Exercise aim: Print the line containing "At what coordinates" and each line after it through the end of the material below, exactly as it appears, but skip the pictures.
·····
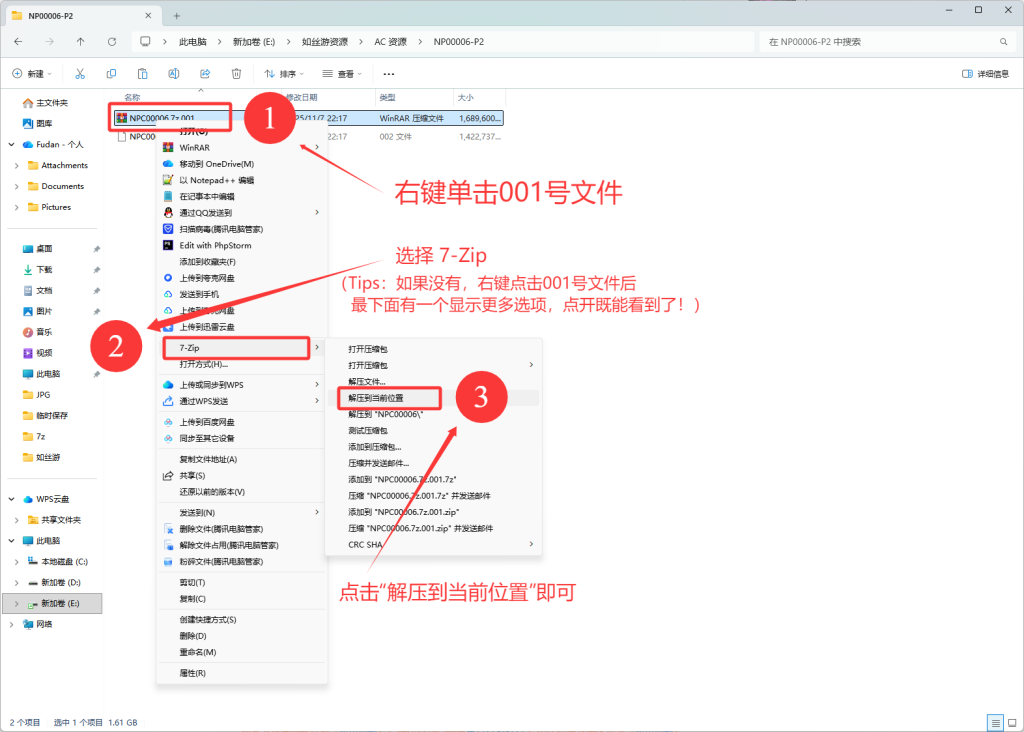Open the three-dots See more toolbar menu
Image resolution: width=1024 pixels, height=732 pixels.
point(389,74)
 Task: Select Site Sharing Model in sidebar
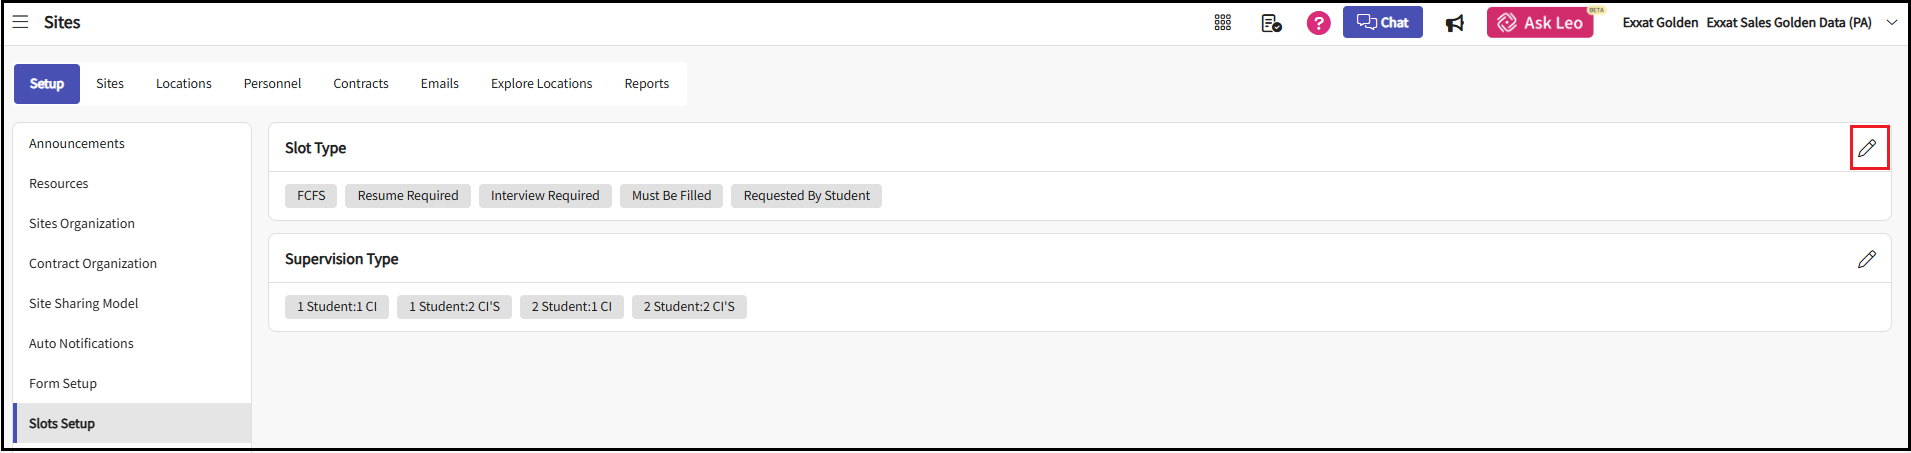[84, 304]
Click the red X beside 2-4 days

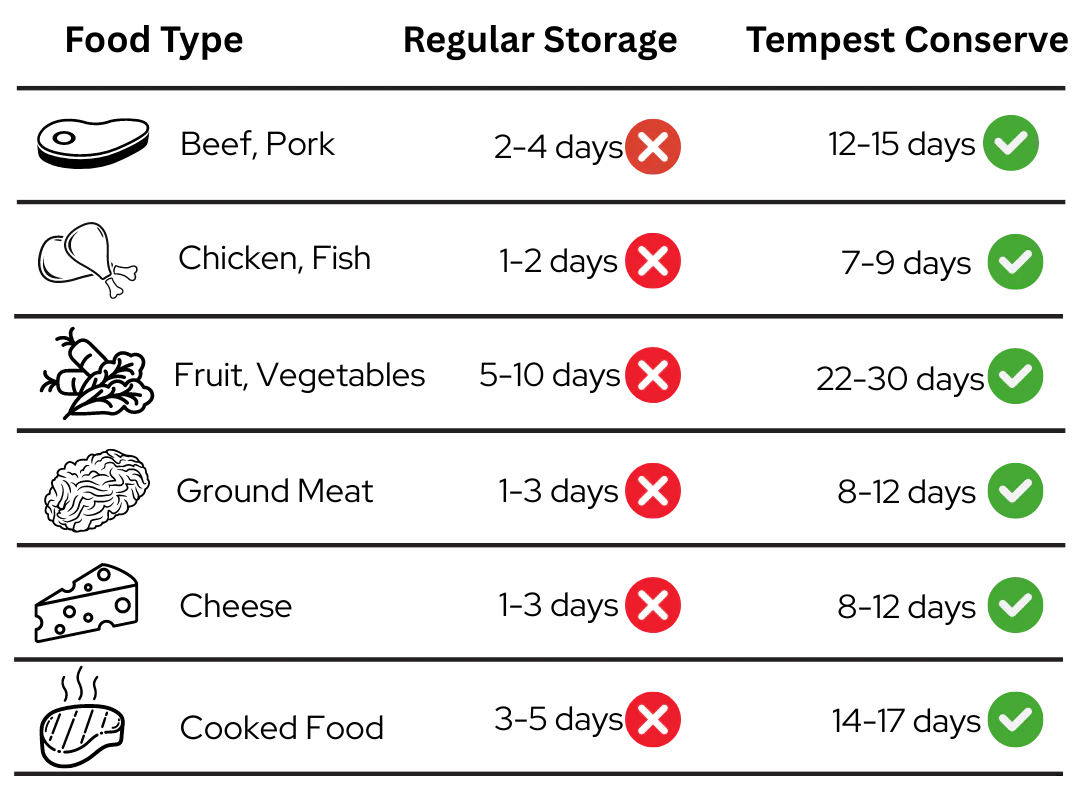[x=653, y=147]
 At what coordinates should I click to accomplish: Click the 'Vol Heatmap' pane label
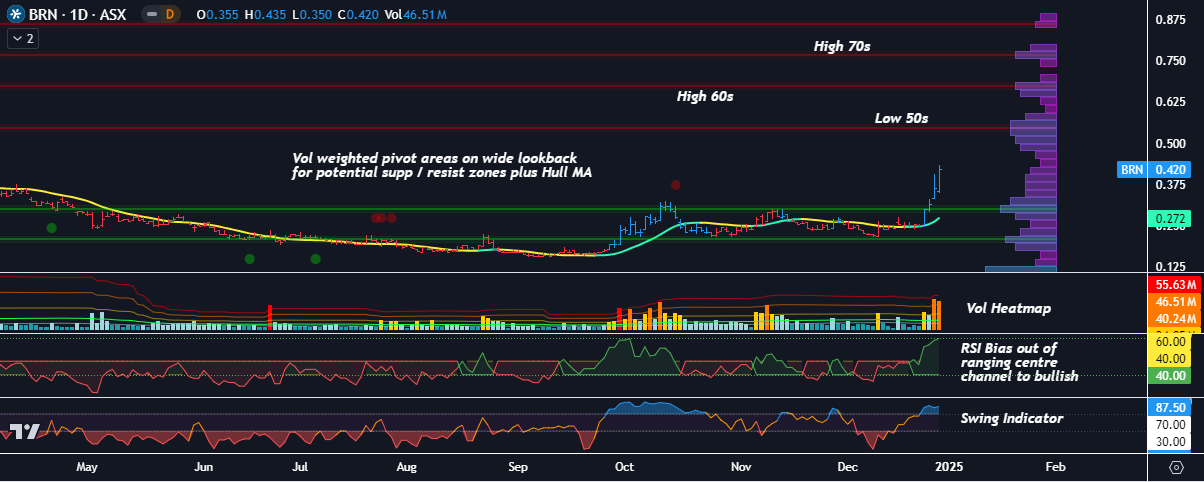coord(1001,308)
·····
Answer:
 At what coordinates should I click to accomplish: Click the 'Vol Heatmap' pane label
coord(1001,308)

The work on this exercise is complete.